Because all management hosts use the same binary files and configuration files in the shared file system, there are no separate hosts on which you can test the Fix Pack. Therefore, the Fix Pack applies to the entire live cluster.

Procedure

  1. Download the Fix Pack from IBM Fix Central.

    For more details, refer to Getting fixes from IBM Fix Central.

  2. Log in to the deployer host.
  3. Back up the contents of the shared directory.

    For an installation on a shared file system, there is no separate host on which you can test the Fix Pack, which means that any updates are applied to the live cluster.
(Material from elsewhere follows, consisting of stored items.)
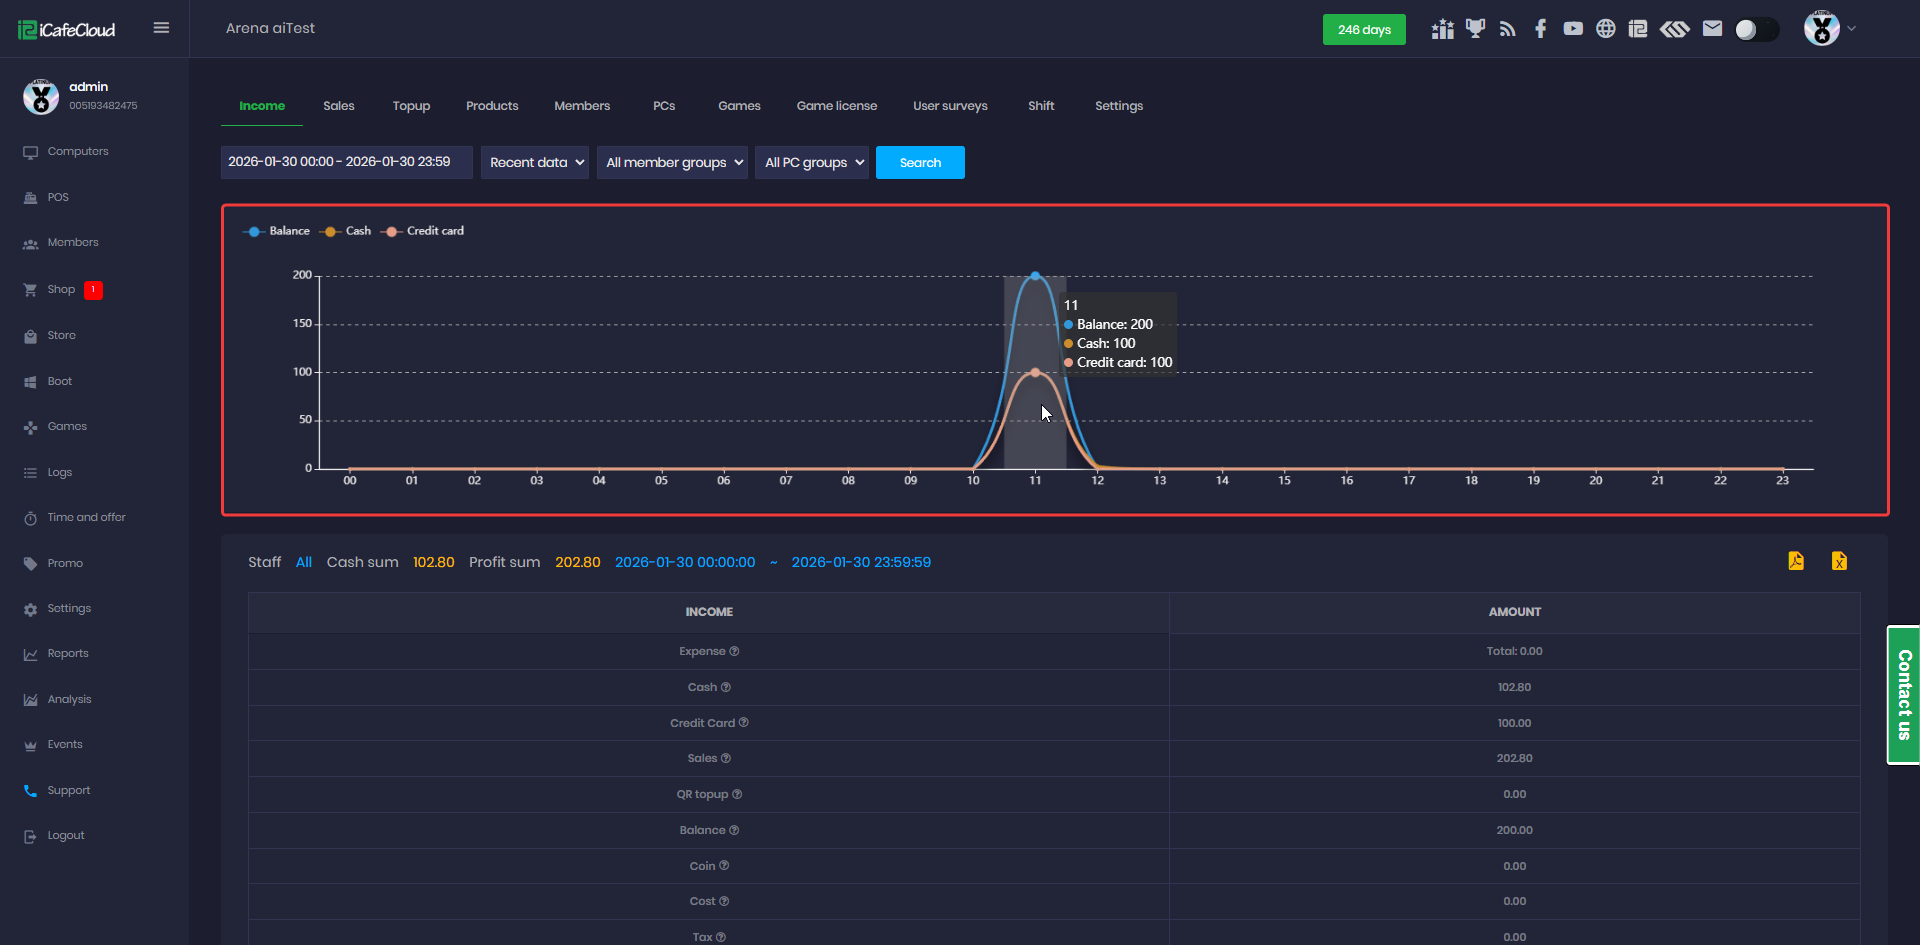Click the blue Search button
The width and height of the screenshot is (1920, 945).
point(920,163)
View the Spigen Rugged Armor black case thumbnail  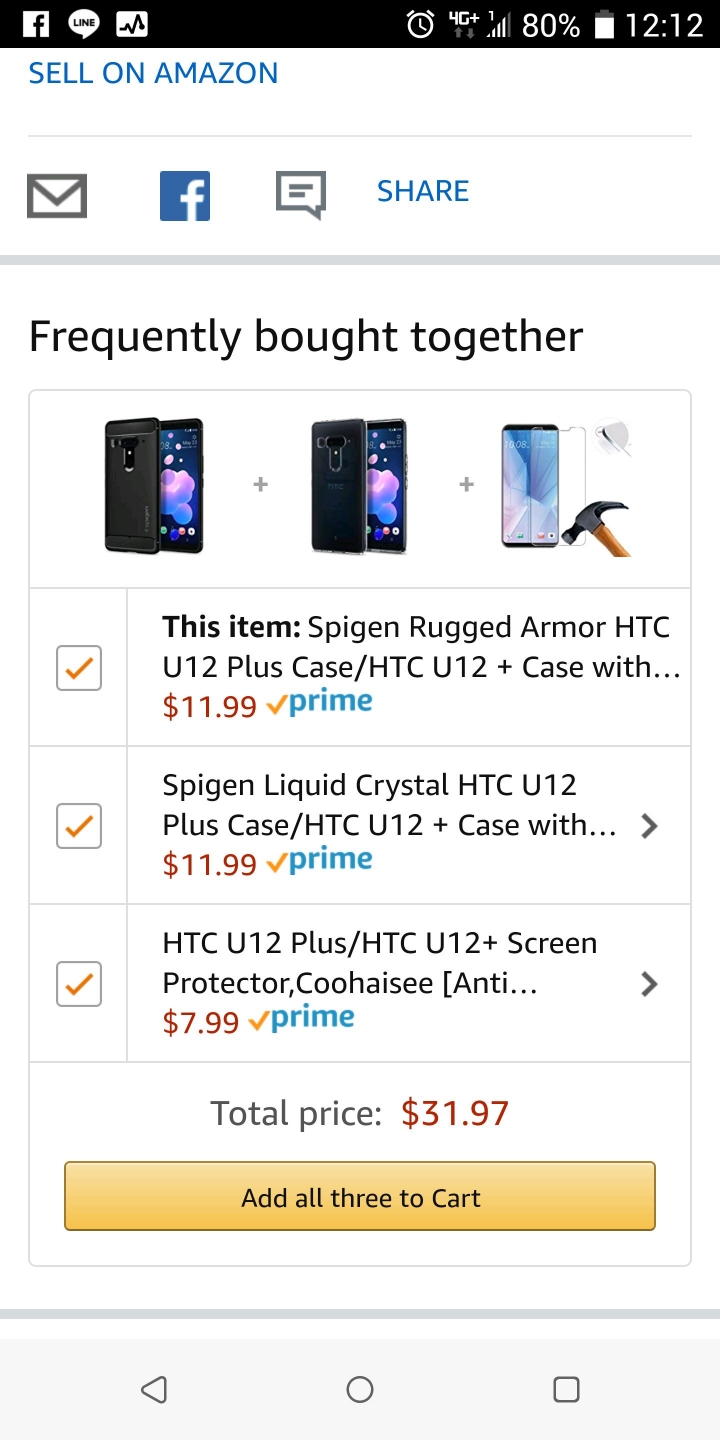click(x=154, y=486)
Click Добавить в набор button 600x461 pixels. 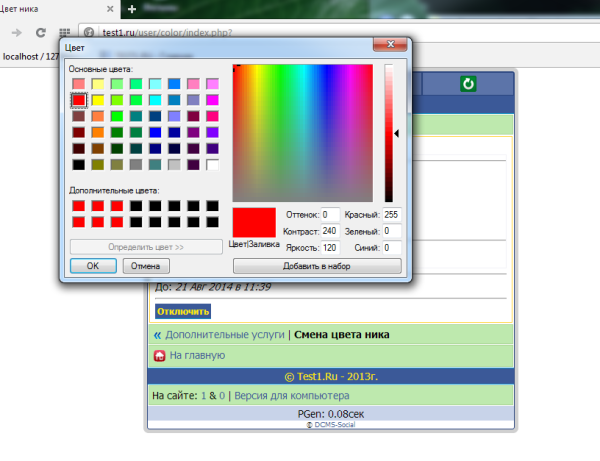click(317, 266)
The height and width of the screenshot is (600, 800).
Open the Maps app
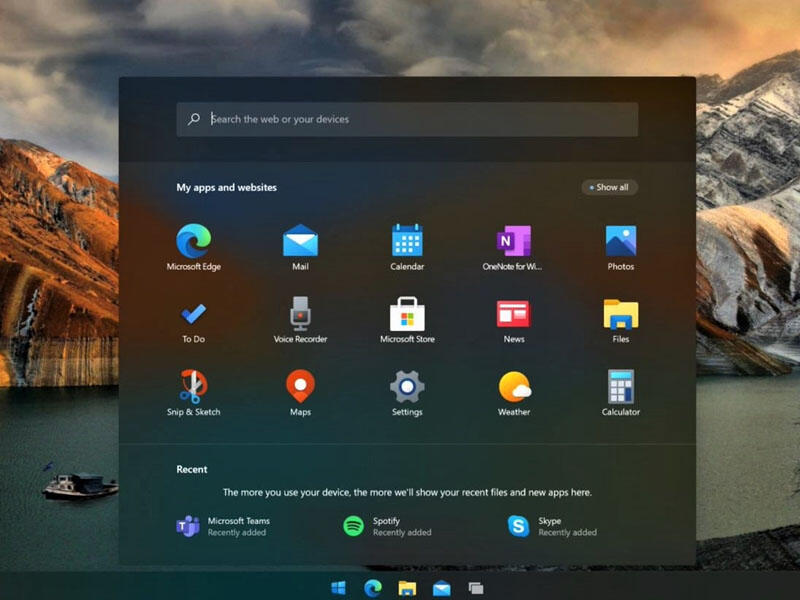click(300, 387)
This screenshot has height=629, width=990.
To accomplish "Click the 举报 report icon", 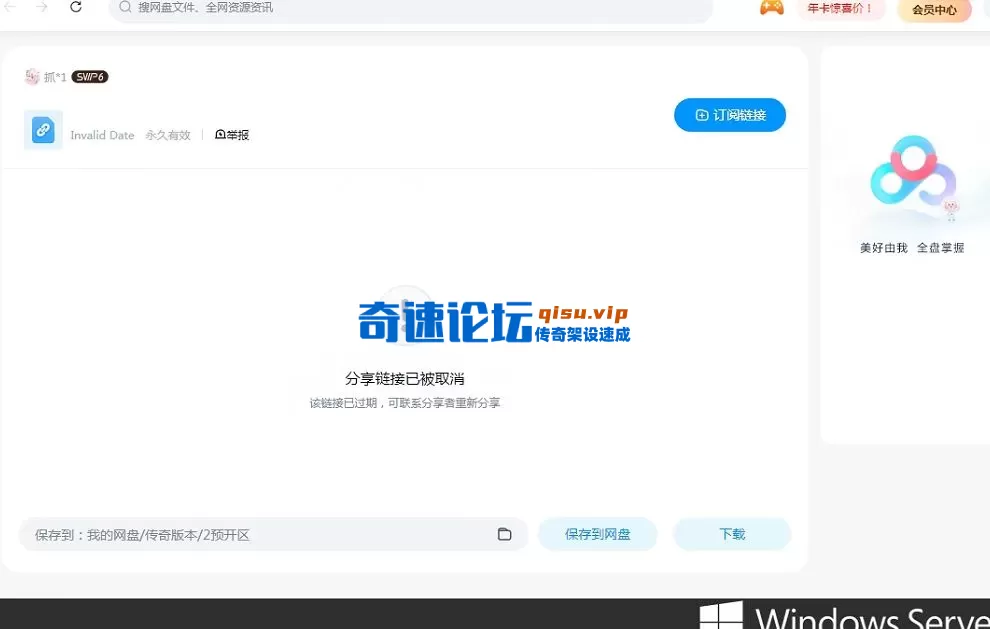I will click(x=231, y=134).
Back up the contents in case there are problems with the Fix Pack and you need to roll back to the previous version.

    Navigate to your shared LSF directory and archive the files.

    If your LSF shared directory is /share/lsf, run the following command to back up the shared directory:

    cd /share/lsf ; tar zcvf lsf-backup.tgz
  4. Back up Elasticsearch.

    As of version 10.2 Fix Pack 10, Elasticsearch, Logstash, and Kibana (ELK) are no longer bundled with the installation package. Customers who wish to use a newer version or want to use specific Elasticsearch/Kibana/Logstash features must download and install them separately. Otherwise, customers can still use their existing 10.2 FP9 installed ELK package.

    Note: The supported ELK version for version 10.2 Fix Pack 10 is 7.2.x or higher (but less than version 8). IBM Spectrum LSF Suite for Enterprise 10.2 Fix Pack 10 was fully tested on ELK 7.2.1.

    See Installing Elasticsearch, Kibana, and Logstash for instructions on installing an external version of Elasticsearch and configuration requirements for upgrading from a previous version of IBM Spectrum LSF Suite for Enterprise using a bundled version of Elasticsearch.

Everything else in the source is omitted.